WHAT THE EXERCISE ASKS -
Would you retype the line that contains "Open the All categories dropdown" and all lines following it to the end of the entries below, exactly and without pictures?

INPUT DATA -
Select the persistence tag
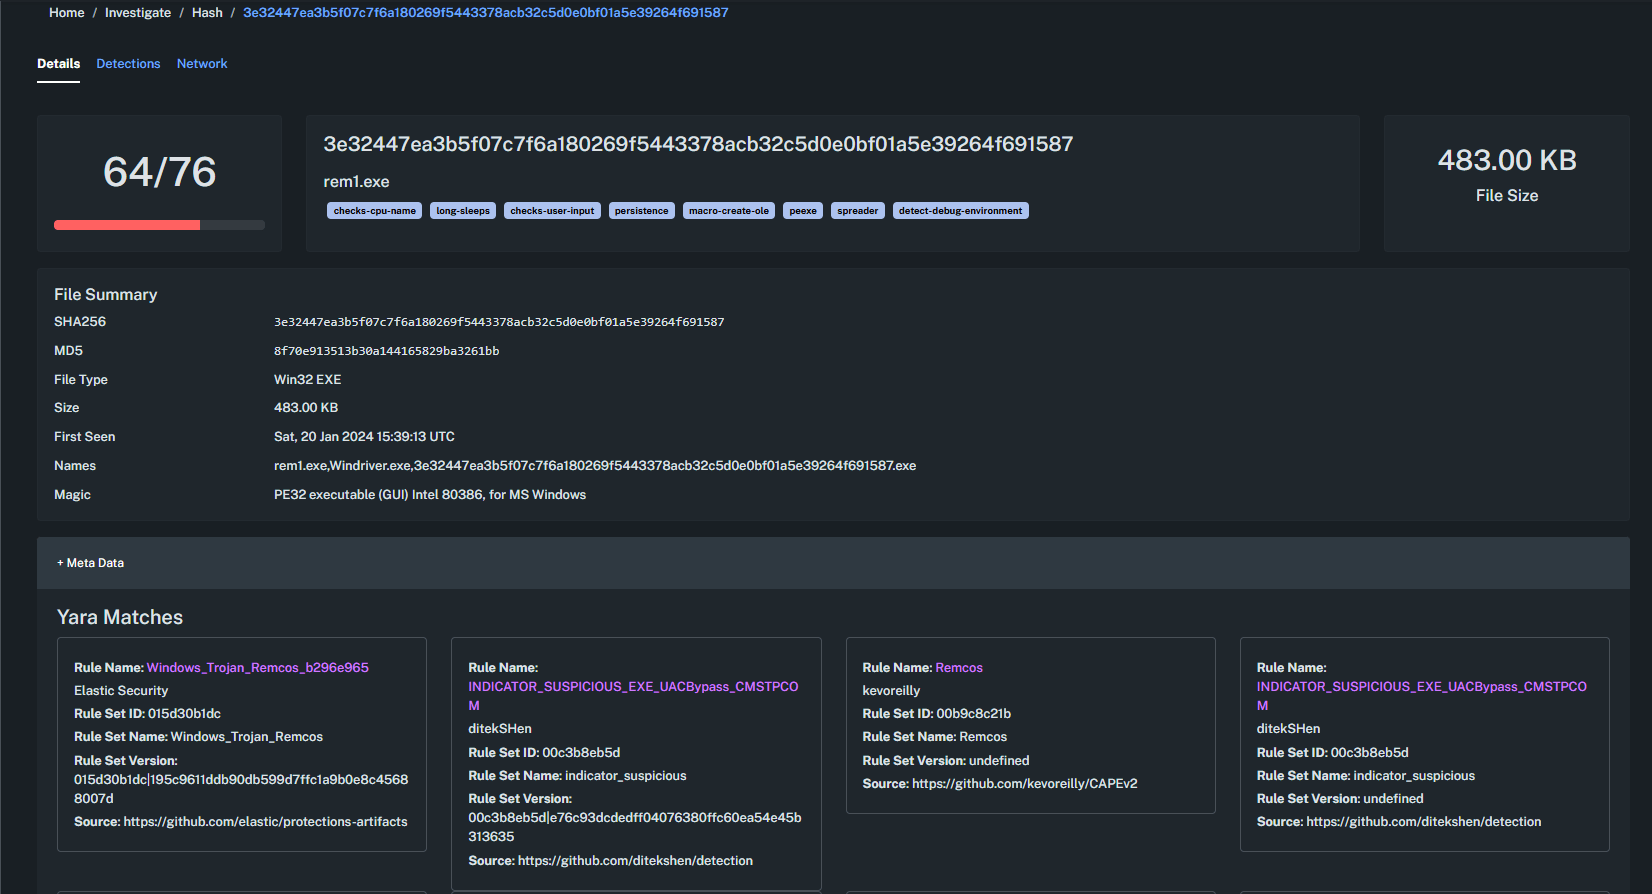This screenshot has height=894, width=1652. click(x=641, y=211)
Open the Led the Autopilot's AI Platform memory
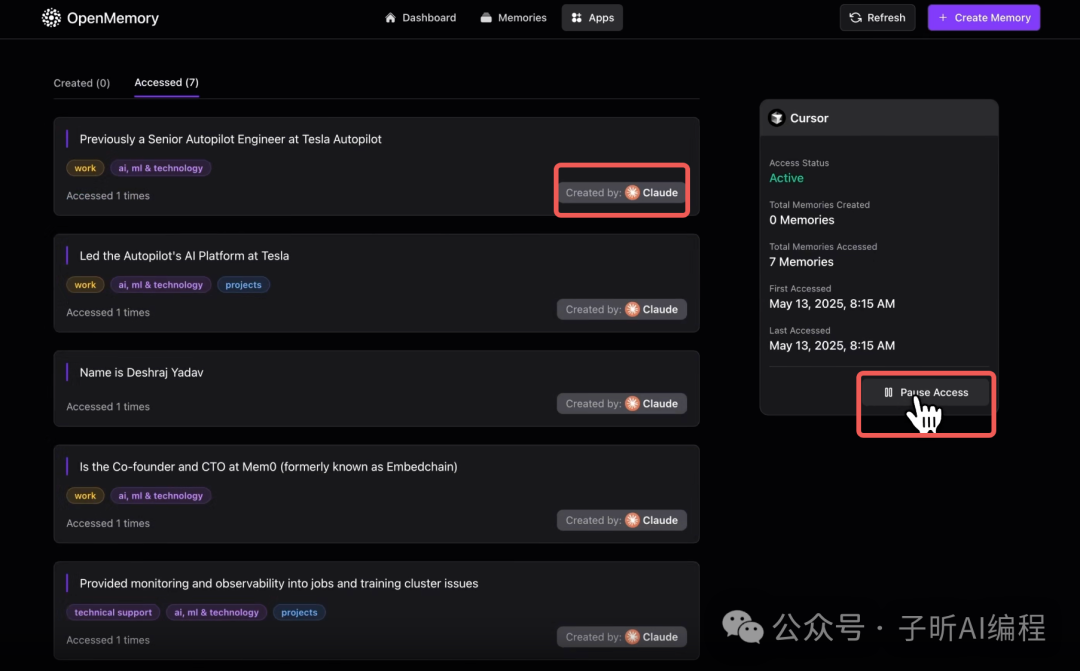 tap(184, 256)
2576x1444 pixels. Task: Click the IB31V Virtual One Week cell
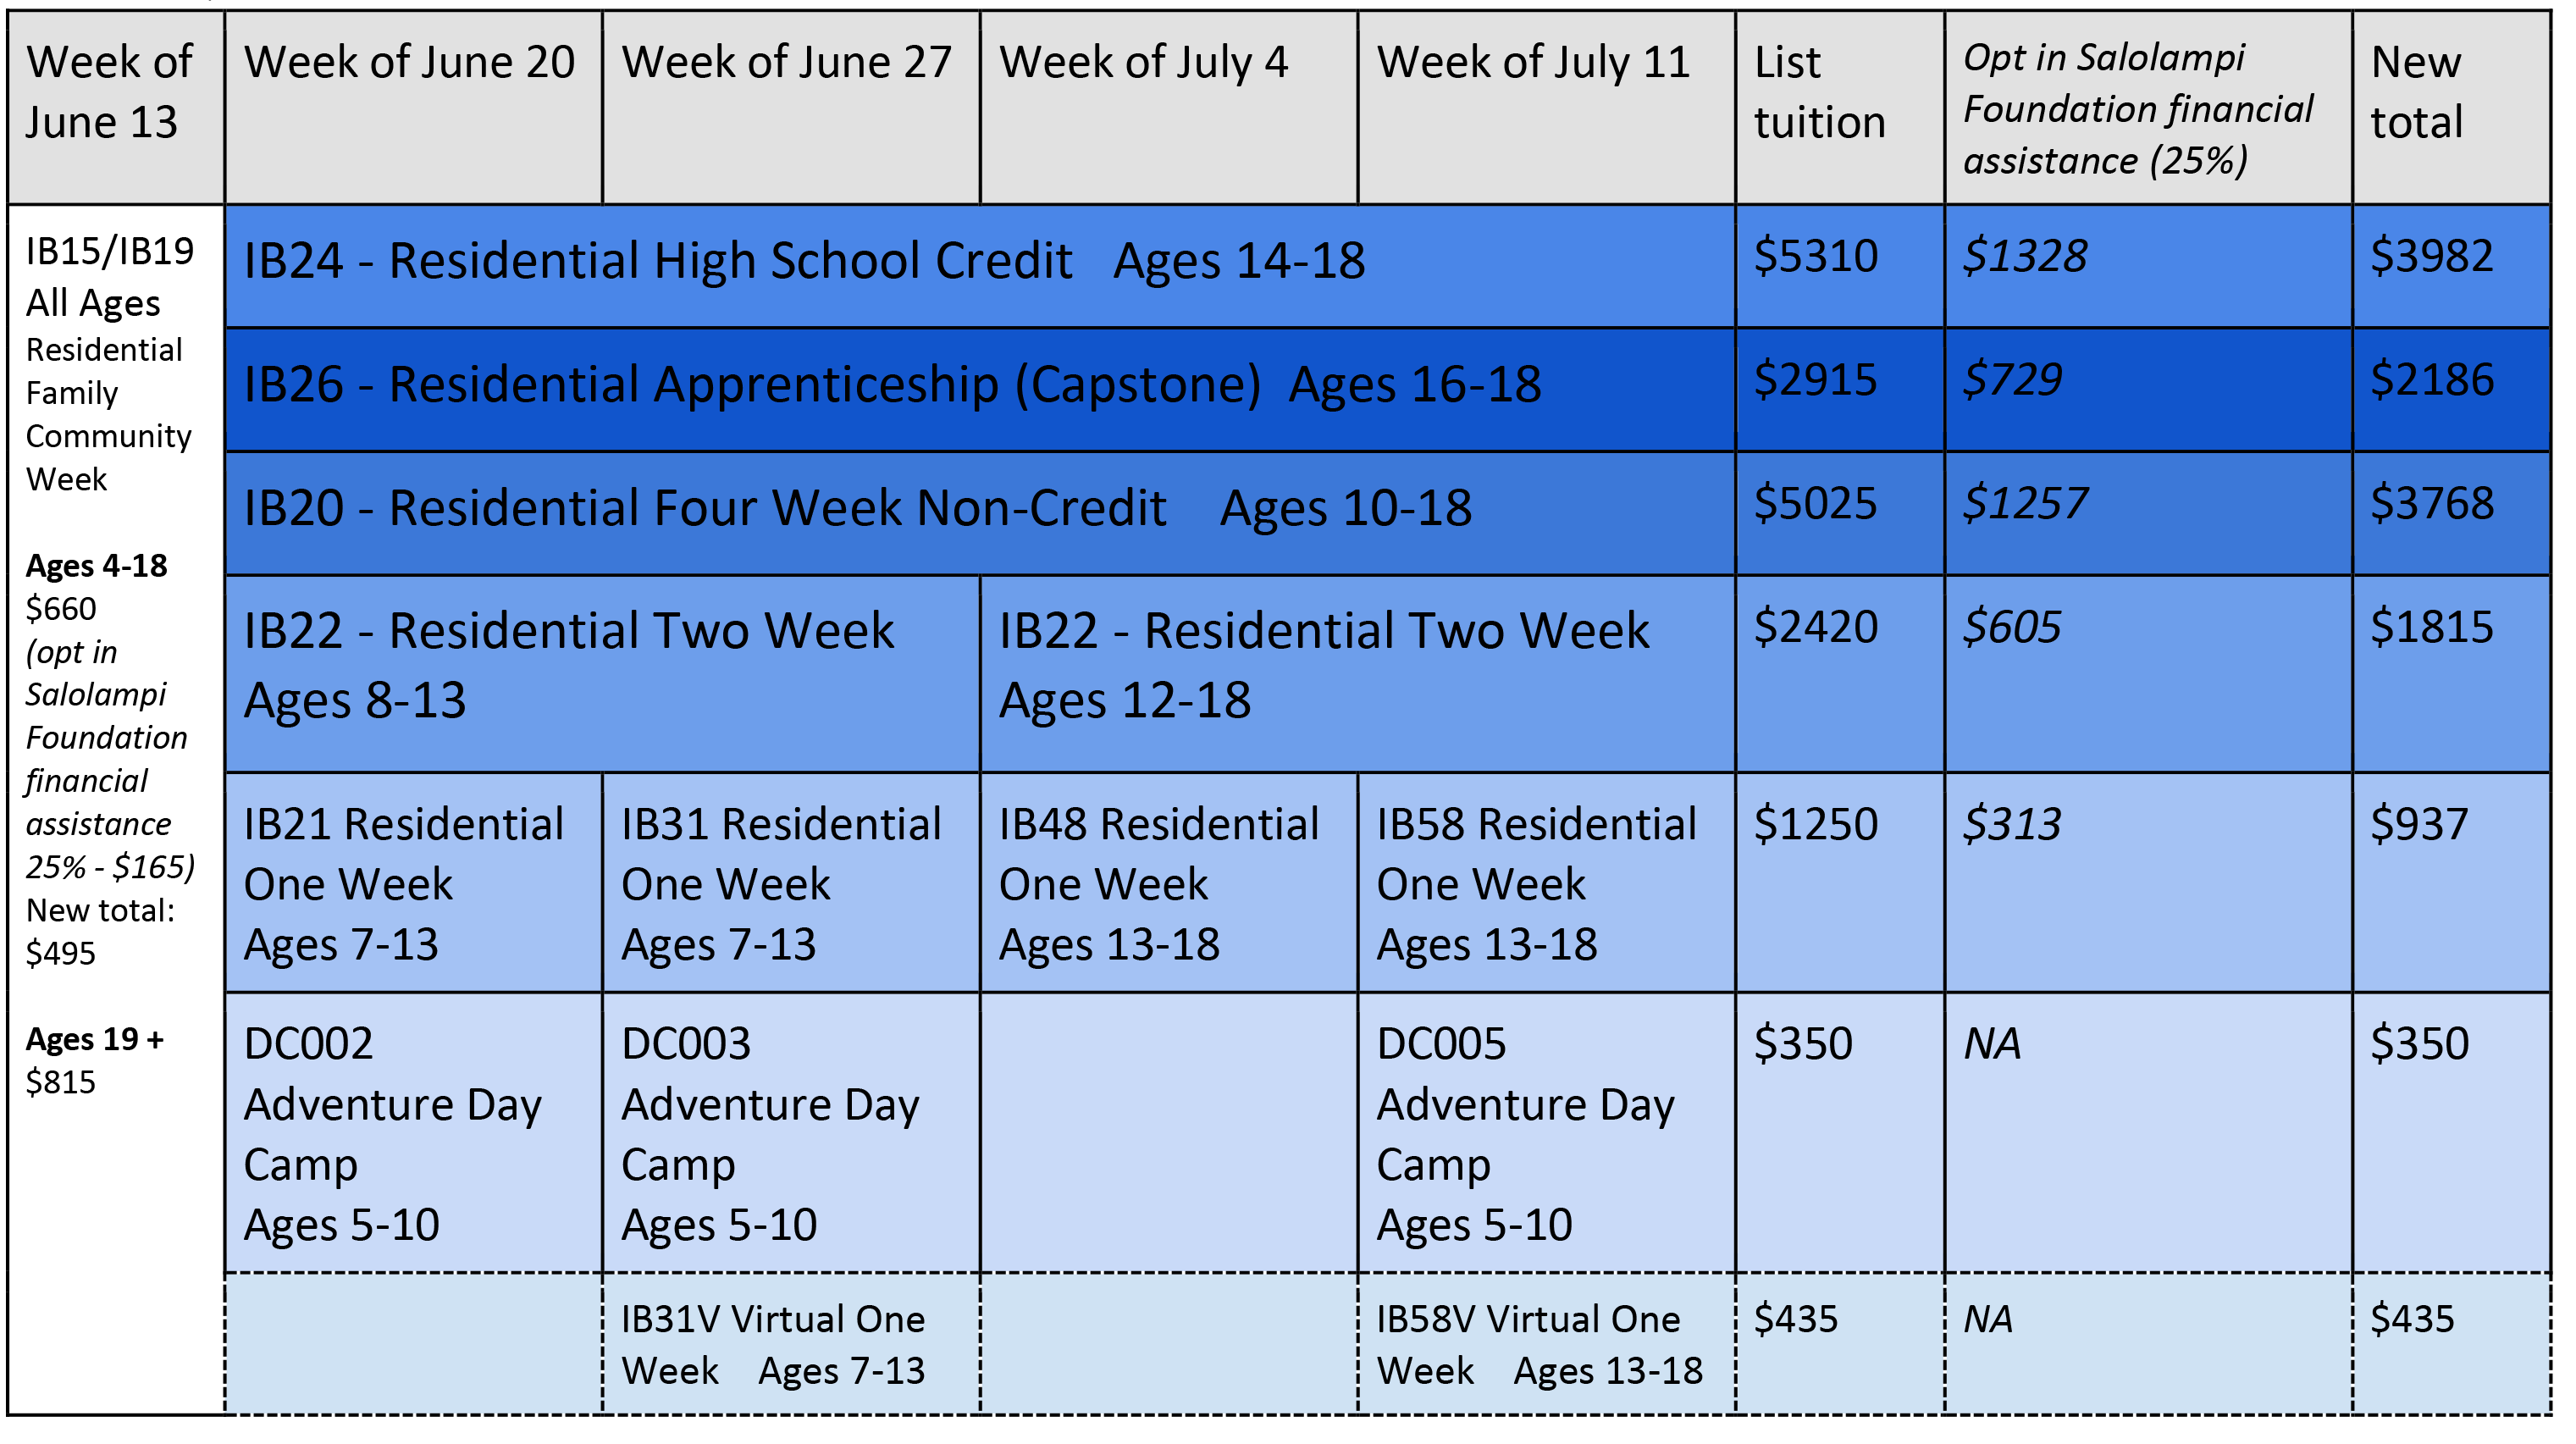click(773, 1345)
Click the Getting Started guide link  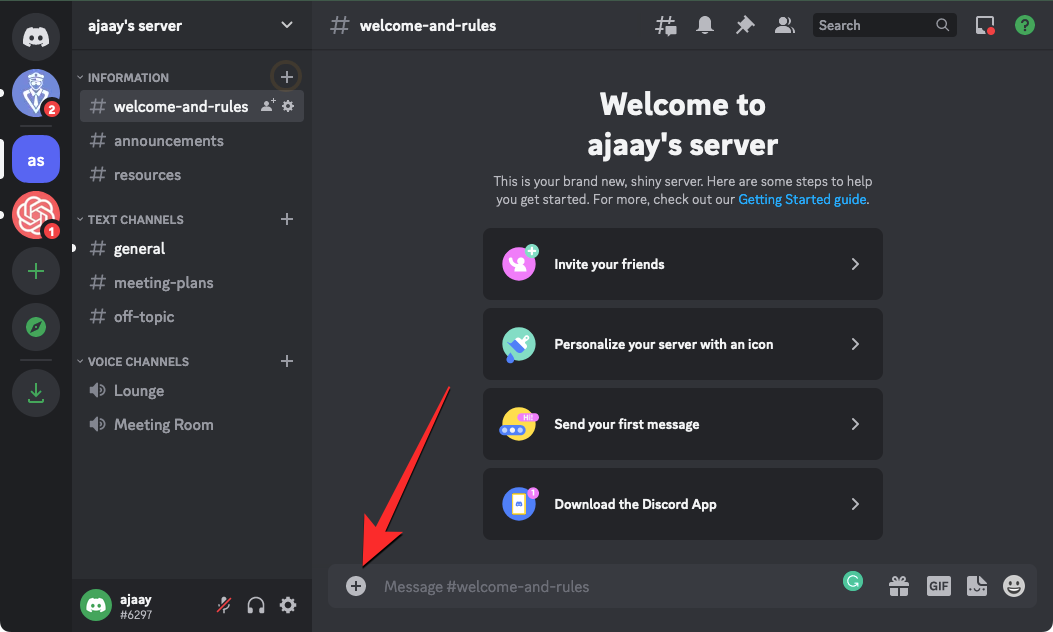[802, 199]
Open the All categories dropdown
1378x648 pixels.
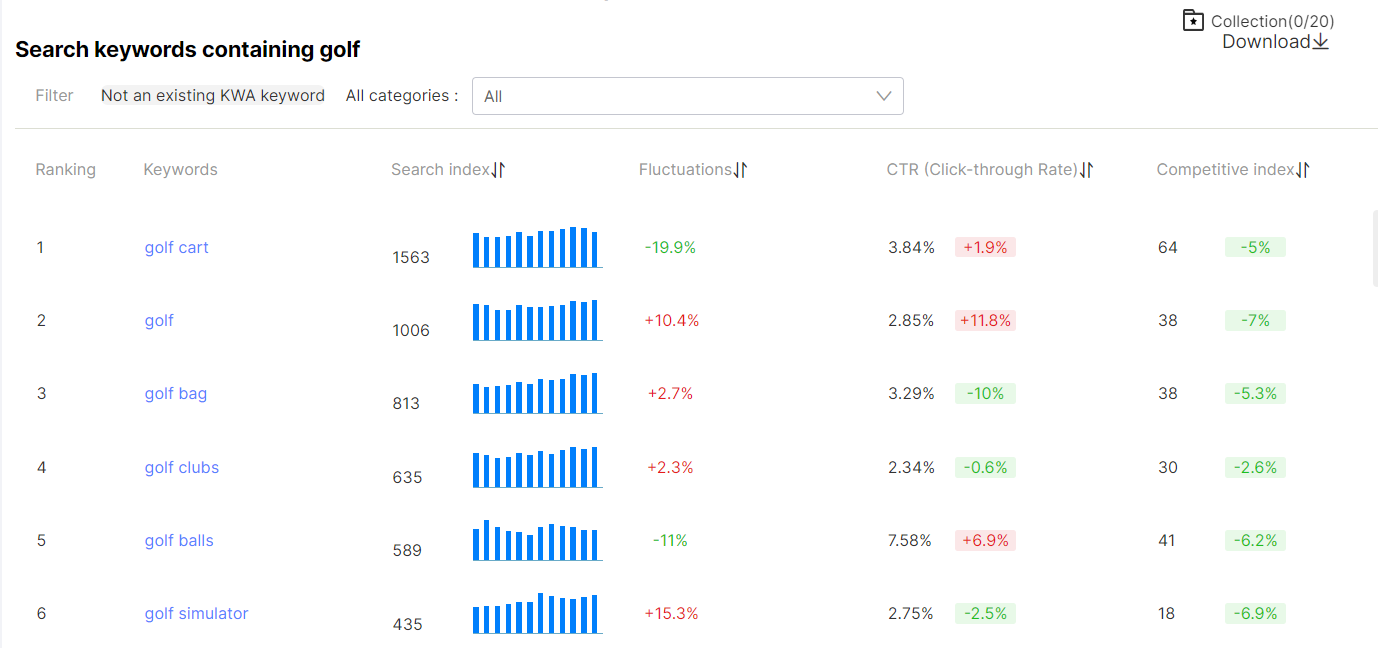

WORKED SOLUTION -
Open the All categories dropdown
1378x648 pixels.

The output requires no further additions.